Les opérations pilotes donnent lieu à une évaluation (à mi-parcours et finale) réalisée par l’Inspection de l’enseignement agricole, et à un travail de recherche. Je ne livre donc ici que quelques impressions, étayées certes, mais pas loin d’être exhaustives.
Les points communs aux opérations pilotes sont de deux ordres :
- Une envie de permettre la réussite des élèves, d’éviter le décrochage de certains
- Un petit noyau de personnes réunies autour d’un « chef de projet » (que j’appelle comme cela, parce que c’est réellement sa fonction, mais qui lui ne s’appelle pas de cette façon !). Un petit noyau de personnes pro-actives, qui s’autorisent à inventer, à imaginer, qui y trouvent aussi un certain plaisir, mais qui se découragent aussi parfois si elles ne trouvent pas le soutien ou l’écho nécessaire.
Je ne parlerais pas de solutions qui font consensus. Chaque « solution » est située dans un contexte d’établissement. Les actions innovantes proposées ont pu exister ailleurs, dans des contextes de formation continue en particulier. Mais pour l’équipe qui innove, c’est effectivement nouveau, et c’est l’aboutissement d’une réflexion, d’un tâtonnement interne, de confrontations.

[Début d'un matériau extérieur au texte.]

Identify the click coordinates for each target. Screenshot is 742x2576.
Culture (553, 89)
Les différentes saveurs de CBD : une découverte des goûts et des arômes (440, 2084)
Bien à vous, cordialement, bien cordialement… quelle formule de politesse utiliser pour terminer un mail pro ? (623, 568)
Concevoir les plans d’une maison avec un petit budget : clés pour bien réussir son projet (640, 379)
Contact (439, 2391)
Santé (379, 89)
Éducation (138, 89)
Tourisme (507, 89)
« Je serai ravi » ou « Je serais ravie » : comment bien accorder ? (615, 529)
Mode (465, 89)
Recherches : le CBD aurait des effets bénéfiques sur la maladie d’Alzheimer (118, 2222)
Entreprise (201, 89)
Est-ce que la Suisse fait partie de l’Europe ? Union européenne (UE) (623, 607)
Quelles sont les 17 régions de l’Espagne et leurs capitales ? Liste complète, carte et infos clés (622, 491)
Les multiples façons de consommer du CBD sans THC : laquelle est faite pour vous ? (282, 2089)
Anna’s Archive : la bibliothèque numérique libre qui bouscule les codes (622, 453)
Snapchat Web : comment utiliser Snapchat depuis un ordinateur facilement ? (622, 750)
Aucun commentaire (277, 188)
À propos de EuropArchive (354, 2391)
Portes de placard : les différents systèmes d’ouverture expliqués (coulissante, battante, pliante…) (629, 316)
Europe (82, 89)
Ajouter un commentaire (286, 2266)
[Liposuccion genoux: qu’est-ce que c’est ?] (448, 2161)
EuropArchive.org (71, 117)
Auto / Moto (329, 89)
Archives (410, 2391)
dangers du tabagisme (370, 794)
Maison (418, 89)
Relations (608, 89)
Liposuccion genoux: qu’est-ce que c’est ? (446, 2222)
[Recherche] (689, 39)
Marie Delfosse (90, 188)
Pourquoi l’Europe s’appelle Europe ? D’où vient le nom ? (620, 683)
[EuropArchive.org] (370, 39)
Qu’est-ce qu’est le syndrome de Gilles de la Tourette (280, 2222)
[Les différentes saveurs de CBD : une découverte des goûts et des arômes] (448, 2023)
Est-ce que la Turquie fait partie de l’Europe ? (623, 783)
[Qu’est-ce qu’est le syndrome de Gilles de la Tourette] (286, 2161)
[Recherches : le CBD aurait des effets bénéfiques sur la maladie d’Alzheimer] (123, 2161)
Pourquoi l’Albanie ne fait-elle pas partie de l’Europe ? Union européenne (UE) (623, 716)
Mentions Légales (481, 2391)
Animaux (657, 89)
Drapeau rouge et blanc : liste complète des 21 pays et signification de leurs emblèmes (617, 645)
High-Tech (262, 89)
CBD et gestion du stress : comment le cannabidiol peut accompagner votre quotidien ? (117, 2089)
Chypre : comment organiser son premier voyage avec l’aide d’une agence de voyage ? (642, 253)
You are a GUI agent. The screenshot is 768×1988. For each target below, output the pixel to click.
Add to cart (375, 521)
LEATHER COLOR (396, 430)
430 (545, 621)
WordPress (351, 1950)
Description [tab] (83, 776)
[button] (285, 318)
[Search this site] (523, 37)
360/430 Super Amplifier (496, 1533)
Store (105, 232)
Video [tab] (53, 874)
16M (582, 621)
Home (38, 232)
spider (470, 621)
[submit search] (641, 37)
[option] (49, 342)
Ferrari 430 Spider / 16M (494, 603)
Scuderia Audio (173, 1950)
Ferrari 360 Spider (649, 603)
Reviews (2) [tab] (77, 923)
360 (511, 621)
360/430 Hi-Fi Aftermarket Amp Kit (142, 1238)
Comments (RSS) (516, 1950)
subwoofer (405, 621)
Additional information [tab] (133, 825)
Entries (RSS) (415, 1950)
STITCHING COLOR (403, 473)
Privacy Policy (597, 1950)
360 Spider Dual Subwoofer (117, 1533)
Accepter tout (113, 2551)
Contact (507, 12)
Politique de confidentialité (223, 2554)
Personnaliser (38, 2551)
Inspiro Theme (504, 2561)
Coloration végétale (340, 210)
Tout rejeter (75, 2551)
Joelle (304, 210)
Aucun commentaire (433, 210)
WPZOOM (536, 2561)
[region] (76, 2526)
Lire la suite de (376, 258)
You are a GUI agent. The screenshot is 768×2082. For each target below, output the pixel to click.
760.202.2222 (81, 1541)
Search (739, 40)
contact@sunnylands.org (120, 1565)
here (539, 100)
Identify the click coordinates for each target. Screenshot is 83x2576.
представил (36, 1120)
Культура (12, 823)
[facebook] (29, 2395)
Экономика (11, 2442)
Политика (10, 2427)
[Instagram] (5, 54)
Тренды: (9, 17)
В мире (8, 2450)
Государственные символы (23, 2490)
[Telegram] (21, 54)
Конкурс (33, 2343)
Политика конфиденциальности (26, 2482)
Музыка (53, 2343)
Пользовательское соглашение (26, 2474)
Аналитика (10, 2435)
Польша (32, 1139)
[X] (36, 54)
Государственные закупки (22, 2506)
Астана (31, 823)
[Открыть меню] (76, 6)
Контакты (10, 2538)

Parmi les actions développées, beaucoup proposent des modifications en profondeur sur l’organisation du temps scolaire ou sur la valorisation des pratiques professionnelles en cours et en entreprise. Est-ce que ces modifications sont facilement réalisées au sein des établissements ?
Certains établissements ont touché à l’organisation du temps scolaire, 1/3 environ. C’est pour eux une conséquence, pas un objectif en soi. C’est parce qu’ils ont souhaité proposer des choix aux élèves, ou des modalités pédagogiques variées, qu’ils ont touché à l’organisation du temps scolaire. Est-ce facile ? bien sûr que non ! il y a d’une part la prise de décision, forcément concertée, et ensuite une gestion régulière des emplois du temps …
Le renforcement de la dimension professionnelle du bac pro est aussi un enjeu de plusieurs opérations. Pour les équipes, les actions se réalisent en même temps que la découverte de la nouvelle structure de référentiel de diplôme, et avec le double flux lié à la suppression de la formation du BEPA ; donc, ce n’est pas facile !
Par rapport aux projets initiaux, des modifications ont-elles été apportées en confrontant les actions prévues aux contraintes de la réalité ?
Oui, bien sûr, il y a des modifications, mais je dirais que ce n’est pas à cause des contraintes de la réalité ! les concepteurs du projet étaient des gens réalistes et heureusement aussi utopistes. Parfois, c’est la direction qui change, et le portage initial n’est plus présent ; non que la nouvelle direction ne soit pas intéressée, mais au démarrage elle a d’autres préoccupations.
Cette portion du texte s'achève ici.